El Tribunal de Gelderland, en los Países Bajos, ha decidido suspender la autorización para la eliminación de un lobo considerado “problemático” en el Parque Nacional De Hoge Veluwe, tras determinar que la administración local no presentó pruebas suficientes que justificaran la necesidad de esta medida.
La controversia se originó a raíz de un incidente en abril de 2025, cuando el lobo mordió a un corredor en el parque. A partir de este evento, la provincia de Güeldres otorgó un permiso para la eliminación del animal, basándose en una serie de encuentros conflictivos previos entre el lobo y humanos. Aunque un tribunal de primera instancia respaldó esta decisión el 16 de mayo de este año, el sacrificio no se llevó a cabo.

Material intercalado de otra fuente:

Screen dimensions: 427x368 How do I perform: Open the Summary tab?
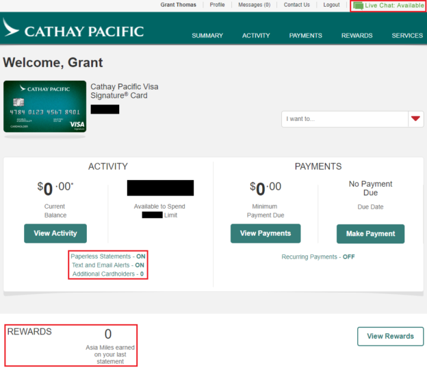click(x=207, y=36)
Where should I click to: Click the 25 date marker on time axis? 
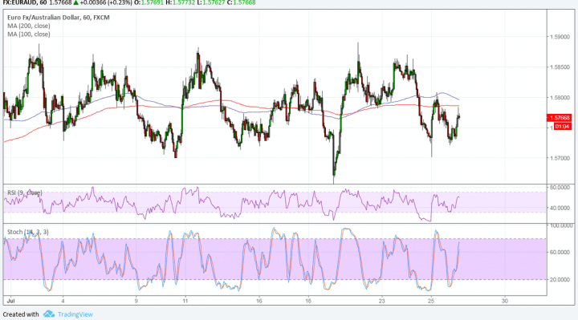coord(431,301)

Recientemente, la provincia emitió una nueva autorización que se extiende hasta el 1 de julio de 2026, pero el tribunal ha subrayado que el lobo es una especie protegida, lo que implica que cualquier intervención letal debe cumplir con estrictas normativas legales. En este contexto, el juez evaluó si la resolución administrativa cumplía con los criterios de necesidad y proporcionalidad requeridos para levantar la protección del animal.

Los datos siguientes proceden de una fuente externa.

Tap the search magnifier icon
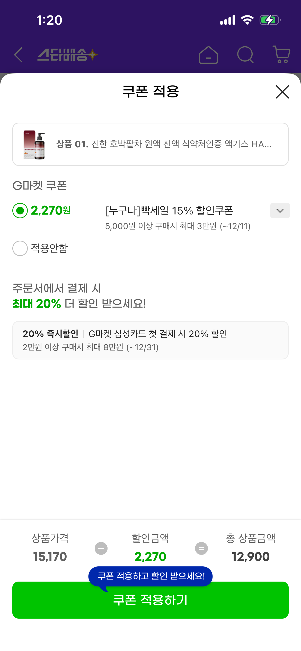 (x=245, y=55)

Uno de los aspectos clave para permitir el sacrificio es que sea absolutamente necesario y que no existan alternativas viables. El tribunal observó que desde el incidente de abril de 2025, no se han reportado nuevos encuentros problemáticos con el lobo. Durante este tiempo, el animal ha cambiado su comportamiento, evitando el contacto con humanos y cazando principalmente en áreas de difícil acceso durante la noche.

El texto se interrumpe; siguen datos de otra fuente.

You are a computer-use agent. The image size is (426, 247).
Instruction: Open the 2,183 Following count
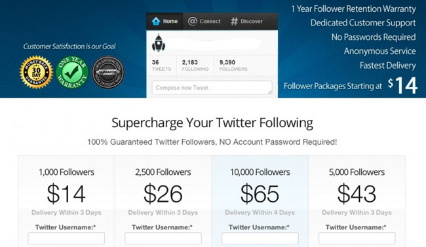coord(195,66)
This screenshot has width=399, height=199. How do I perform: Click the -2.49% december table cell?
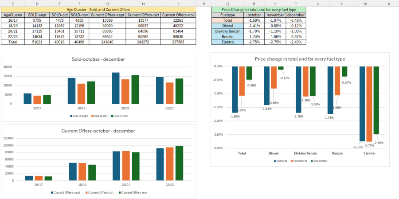[x=296, y=42]
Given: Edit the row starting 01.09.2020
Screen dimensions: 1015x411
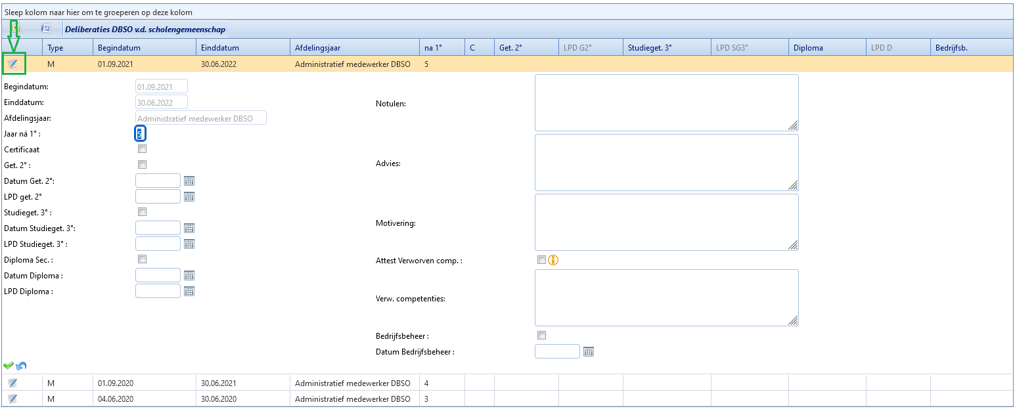Looking at the screenshot, I should (x=12, y=383).

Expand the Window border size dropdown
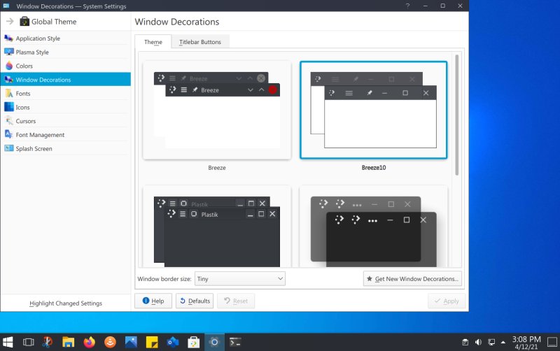point(240,279)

Este cambio en el comportamiento del lobo y la falta de incidentes durante ocho meses fueron factores decisivos en la evaluación judicial. La administración local enfrentó el reto de demostrar que, a pesar de la aparente calma, el riesgo de que el lobo volviera a comportarse de manera problemática no había disminuido.
Sin embargo, el tribunal consideró que los argumentos presentados por la provincia eran insuficientes, ya que se basaban en informes periciales desactualizados o que no ofrecían la claridad necesaria para justificar una acción tan drástica en el contexto actual. Por lo tanto, se concluyó que no se ha demostrado la necesidad urgente de sacrificar al lobo en este momento.